A new cryptocurrency exchange, Ecoinomi, has however emerged in India despite the unfavorable regulations. Ecoinomi refers to themselves as a crypto ecosystem.
It also has its own traditional crypto called XCOM. XCOM, Bitcoin, and Ethereum can be used to purchase Indian services and products. The platform has created a platform on which its native cryptocurrency, Bitcoin and Ethereum can buy commodities and services.
Generally, in India, there are not many places that use Bitcoin as a method of payment or even accept the digital currency as a form of payment.
Most people that buy and use Bitcoin in the nation are tech savvy or see Bitcoin as a financial instrument to invest in and gain high returns on investment.
What Might Become of Bitcoin in India
The future of cryptocurrency in India is quite uncertain. Techies in the country, however, believe that the effect of the blanket ban will cripple several other local exchanges and subsequently facilitate very slow adoption of bitcoin in the nation.
Local exchanges are the best way for citizens to use cryptocurrencies and if there aren’t any, people will lose interest in utilizing bitcoin.

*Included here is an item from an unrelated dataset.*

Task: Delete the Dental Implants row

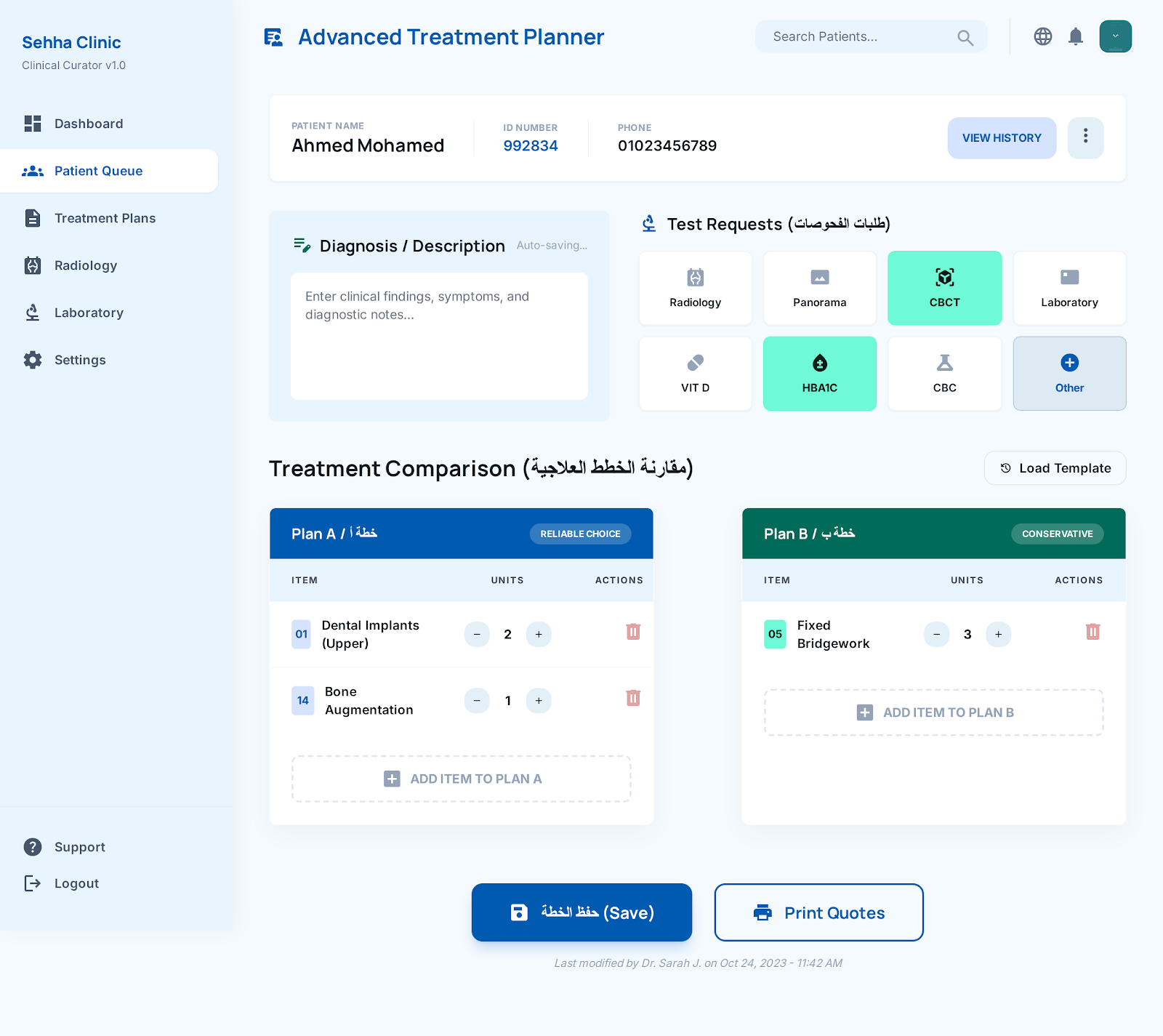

The Reserve Bank of India has, however, in a contradictory measure, declared that they would create their own form of centralized Indian Rupees on the blockchain.
It has been forecasted that just like India’s delay to tap into the dot com boom of the early 2000s, there will be another brain drain from India as a result of the unfriendly attitude to bitcoin by the government.